# Tâche à réaliser
Recopiez toutes les lignes situées entre la ligne contenant « For every named target in this 266×1486 » et la fin du matériel, incluses, en mettant à l'échelle les coordonnées des réponses : multipliez chacune par 1,4 et arrondissez à l'entier le plus proche, les demis vers le haut. Tous les autres nombres restent inchangés.

# Extrait de données
──────

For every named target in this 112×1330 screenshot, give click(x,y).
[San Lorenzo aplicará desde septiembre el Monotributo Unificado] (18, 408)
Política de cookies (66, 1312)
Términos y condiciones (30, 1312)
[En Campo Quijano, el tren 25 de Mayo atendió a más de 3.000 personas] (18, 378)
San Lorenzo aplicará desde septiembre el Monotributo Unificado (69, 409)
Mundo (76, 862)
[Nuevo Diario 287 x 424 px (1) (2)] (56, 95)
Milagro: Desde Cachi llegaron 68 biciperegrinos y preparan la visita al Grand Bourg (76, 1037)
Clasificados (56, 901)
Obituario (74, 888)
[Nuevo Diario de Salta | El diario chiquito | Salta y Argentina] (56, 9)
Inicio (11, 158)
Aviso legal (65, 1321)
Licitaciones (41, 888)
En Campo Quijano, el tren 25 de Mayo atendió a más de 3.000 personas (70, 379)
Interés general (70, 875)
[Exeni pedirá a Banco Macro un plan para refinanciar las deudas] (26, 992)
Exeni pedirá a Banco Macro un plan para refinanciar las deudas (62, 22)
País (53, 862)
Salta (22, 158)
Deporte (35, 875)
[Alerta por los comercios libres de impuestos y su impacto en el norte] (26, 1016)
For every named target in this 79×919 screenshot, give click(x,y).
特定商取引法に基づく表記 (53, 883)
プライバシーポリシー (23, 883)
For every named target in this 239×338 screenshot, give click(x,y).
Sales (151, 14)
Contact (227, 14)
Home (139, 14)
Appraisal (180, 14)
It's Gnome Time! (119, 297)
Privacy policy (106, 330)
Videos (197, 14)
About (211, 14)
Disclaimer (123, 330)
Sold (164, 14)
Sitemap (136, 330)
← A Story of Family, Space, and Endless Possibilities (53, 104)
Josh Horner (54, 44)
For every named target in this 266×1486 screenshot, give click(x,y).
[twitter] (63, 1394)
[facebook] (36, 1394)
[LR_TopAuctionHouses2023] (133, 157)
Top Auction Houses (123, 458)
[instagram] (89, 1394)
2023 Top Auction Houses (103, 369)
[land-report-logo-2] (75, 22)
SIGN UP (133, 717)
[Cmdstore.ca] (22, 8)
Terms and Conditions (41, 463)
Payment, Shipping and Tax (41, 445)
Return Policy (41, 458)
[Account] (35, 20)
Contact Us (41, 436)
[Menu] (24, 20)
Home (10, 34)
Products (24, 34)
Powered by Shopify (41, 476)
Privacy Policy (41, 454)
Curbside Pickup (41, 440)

──────

# Solution du problème
For every named target in this 266×1486 screenshot, give click(x,y).
[twitter] (88, 1952)
[facebook] (50, 1952)
[LR_TopAuctionHouses2023] (186, 220)
Top Auction Houses (172, 641)
[instagram] (125, 1952)
2023 Top Auction Houses (144, 517)
[land-report-logo-2] (105, 31)
SIGN UP (186, 1004)
[Cmdstore.ca] (31, 11)
Terms and Conditions (57, 648)
Payment, Shipping and Tax (57, 623)
Return Policy (57, 641)
[Account] (49, 28)
Contact Us (57, 610)
[Menu] (34, 28)
Home (14, 48)
Products (34, 48)
Powered by Shopify (57, 666)
Privacy Policy (57, 636)
Curbside Pickup (57, 616)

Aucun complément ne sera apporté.